Likewise for Macs regarding their app store, or installing an app from outside your distro’s repository on Linux.
A “concession” to use your phone, and you need to give your address, phone number, and ID. Fuck off.
Meanwhile the Play Store is full of scams. This isn’t about safety, it making sure they get a cut from the scam apps.
They’re not killing sideloading, they’re just building the gallows and sharpening the axe.
The outrage doesn’t stop anything, it just makes them slow their plans and wait out the public outrage.
I fucking hate that word. It’s not ‘sideloading’ to install on my own device what I want to install, to use the apps I want to use; to not use the apps I don’t want to use. I am not ‘sideloading’ anything when I install programs on my PC. No different on my phone.

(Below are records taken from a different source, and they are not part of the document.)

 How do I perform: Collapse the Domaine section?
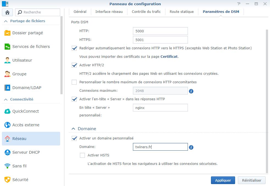[73, 128]
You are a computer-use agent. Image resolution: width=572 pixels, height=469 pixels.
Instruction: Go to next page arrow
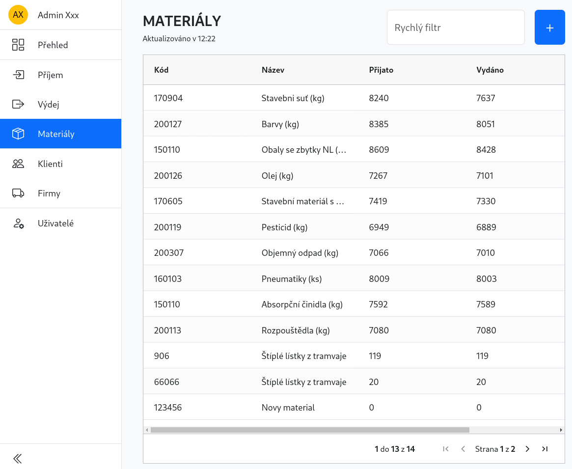point(527,449)
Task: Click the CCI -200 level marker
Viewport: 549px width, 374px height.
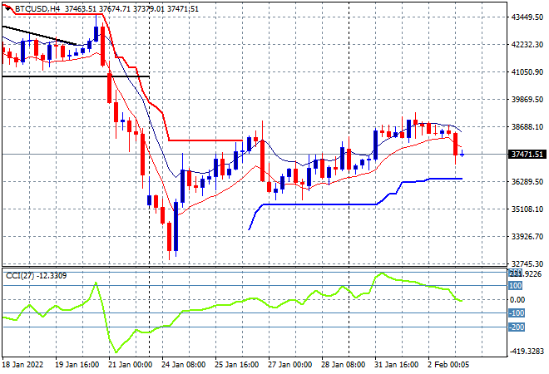Action: pyautogui.click(x=517, y=327)
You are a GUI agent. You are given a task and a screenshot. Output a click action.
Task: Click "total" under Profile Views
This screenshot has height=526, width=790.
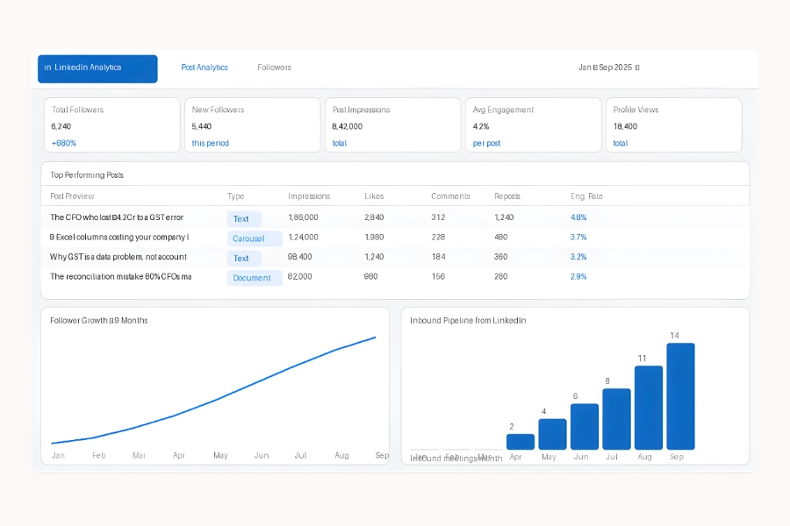[x=622, y=143]
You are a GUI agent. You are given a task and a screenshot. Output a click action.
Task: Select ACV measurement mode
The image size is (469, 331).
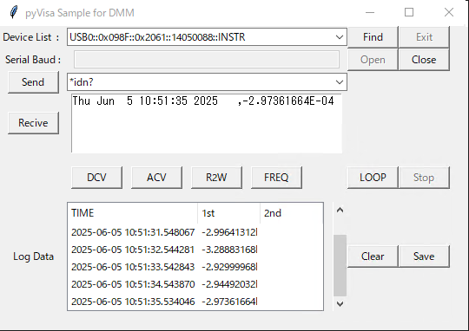pos(156,178)
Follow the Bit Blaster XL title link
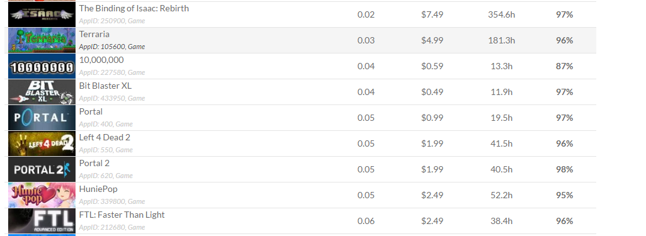Screen dimensions: 646x236 (106, 86)
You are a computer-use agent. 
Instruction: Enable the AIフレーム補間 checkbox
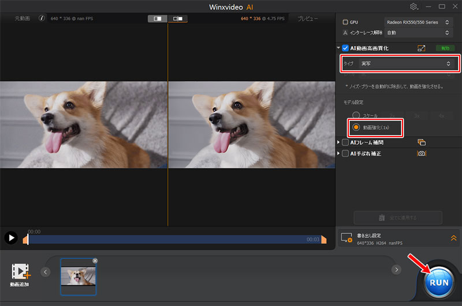(345, 142)
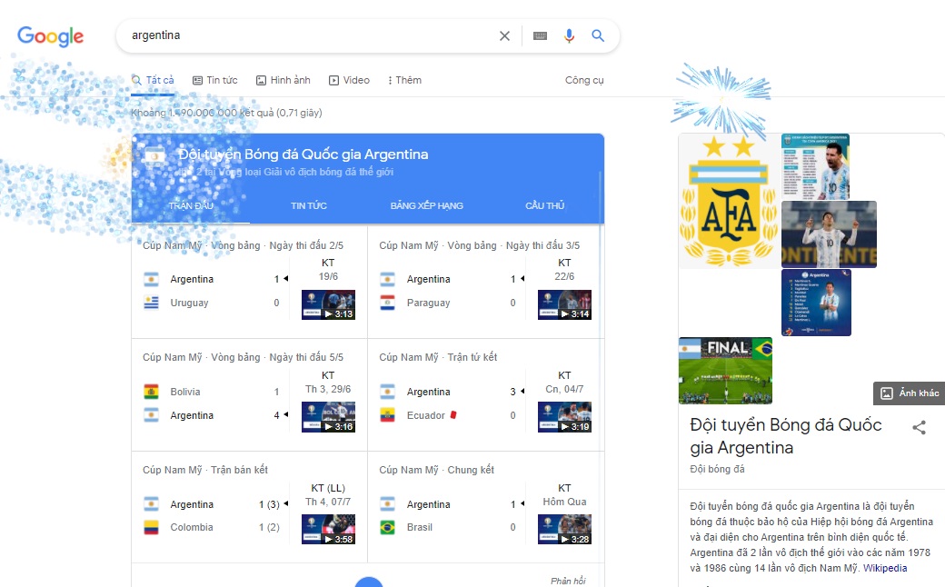Viewport: 945px width, 587px height.
Task: Click the Google logo
Action: point(51,36)
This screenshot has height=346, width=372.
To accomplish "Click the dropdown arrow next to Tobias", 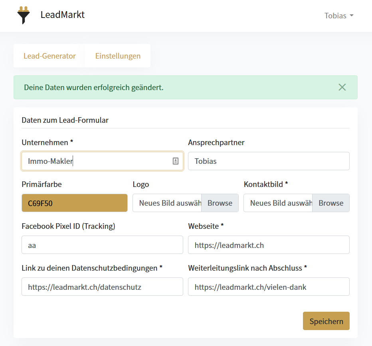I will 351,16.
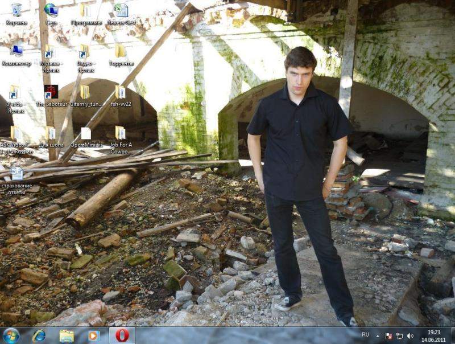Switch the RU input language indicator

(365, 335)
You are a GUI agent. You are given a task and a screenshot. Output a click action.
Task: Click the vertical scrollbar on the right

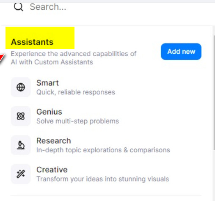pos(214,92)
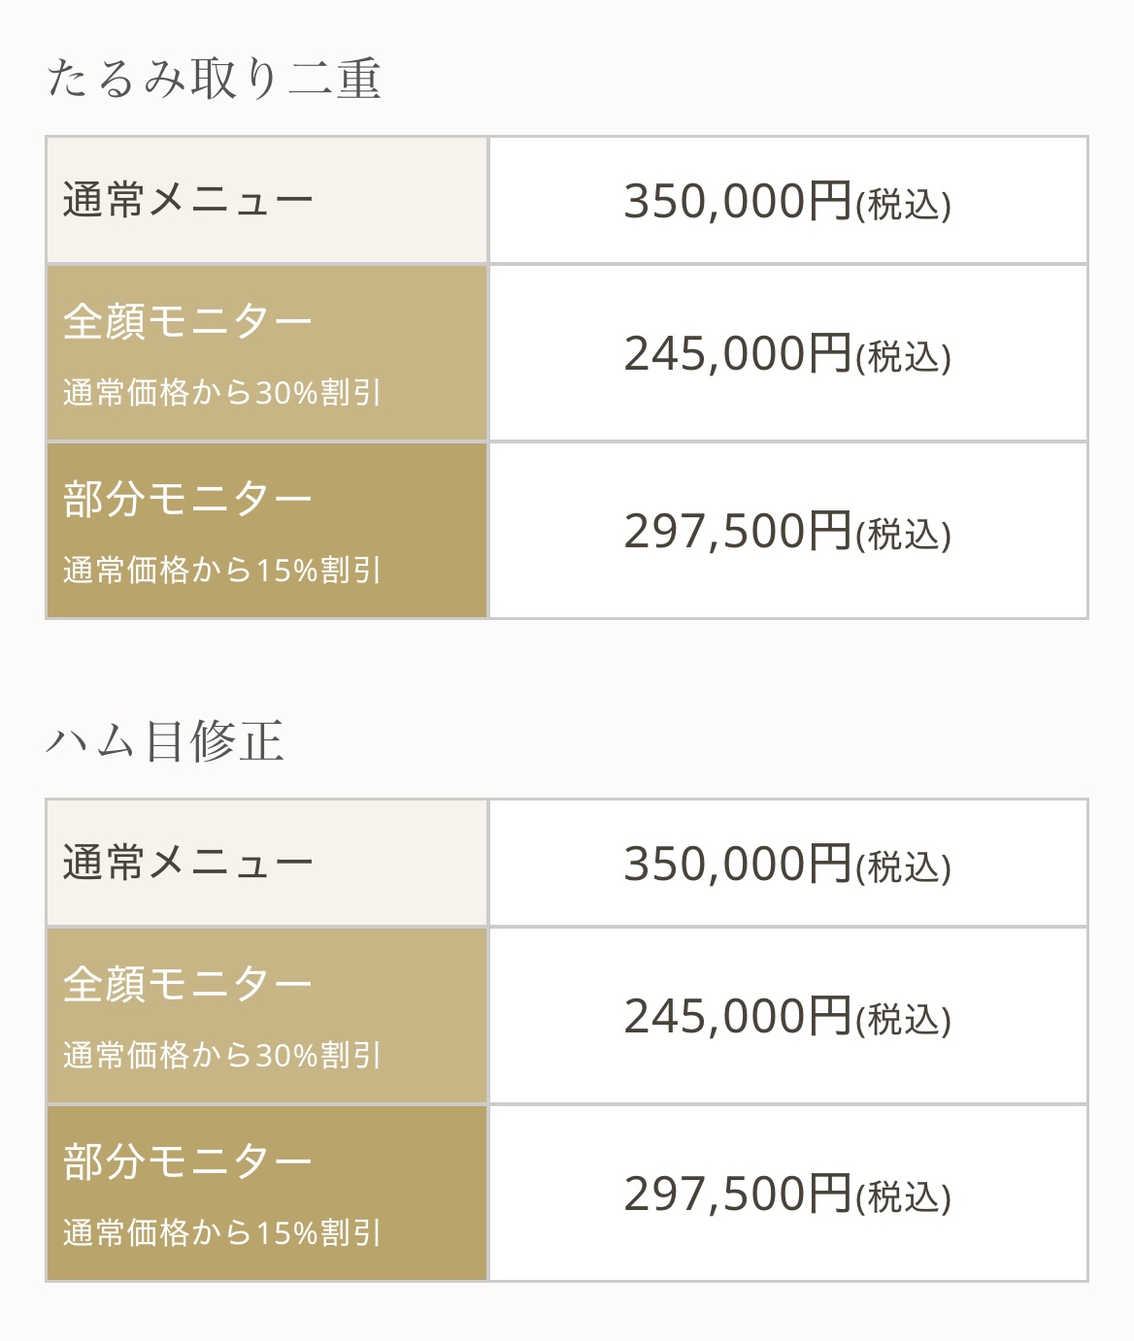Select 通常メニュー label in たるみ取り二重 table
Screen dimensions: 1134x1341
pos(187,201)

Fuck off with all these new bullshit terms that are only used to imply that what we’re doing (with our own devices) is somehow outside the norm, to justify the constant enshittifcation and the growing stranglehold these corporations want on our lives. It’s infuriating.
It’s not a “bullshit new term”, it’s three decades old and means transferring files locally from one device to another, instead of directly downloading or uploading from/to an external server.
The origin goes back to MP3.com and i-drive in late 90’s, but the most common sideloading people did was downloading music to their PC using services like iTunes, and transferring them to their mp3 players. As they did often with early PDA and smartphone apps, where the term for Android comes from - get the .apk on your computer, transfer it to your phone, and install it.
Sideloading.Okay, but Google uses it in a way where directly going to the server they host F-Droid.apk, downloading and installing it counts as sideloading.
If anything, using Google Play is sideloading by that definition, since I can’t just download a release from the originators’ server, they need to first transfer it into a secondary location, Google’s servers, and I can only install it from there.
So about those linux phones…
Aaaaaaany day now… guys…?
(I have a pinephone and no, it is absolutely nowhere near ready)
The Pinephone used way underpowered hardware when it came out.
Regardless, there’s been a lot of progress from postmarketOS and others the past years and especially accelerated once again with the original announcement to kill installing apps outside of the PlayStore.
I’ve also gone ahead and put in a reservation for the new Jolla phone to support another alternative.
My guess is that any good Linux phone experience would need greater funding from some company or foundation…(Valve please?)
That’s kind of a double edged sword though. Android got a foothold because a small scrappy unknown company in silicon valley brought them into the fold…
It’s not if it’s done right, android is problematic because it’s not a community project, it’s just a code dump.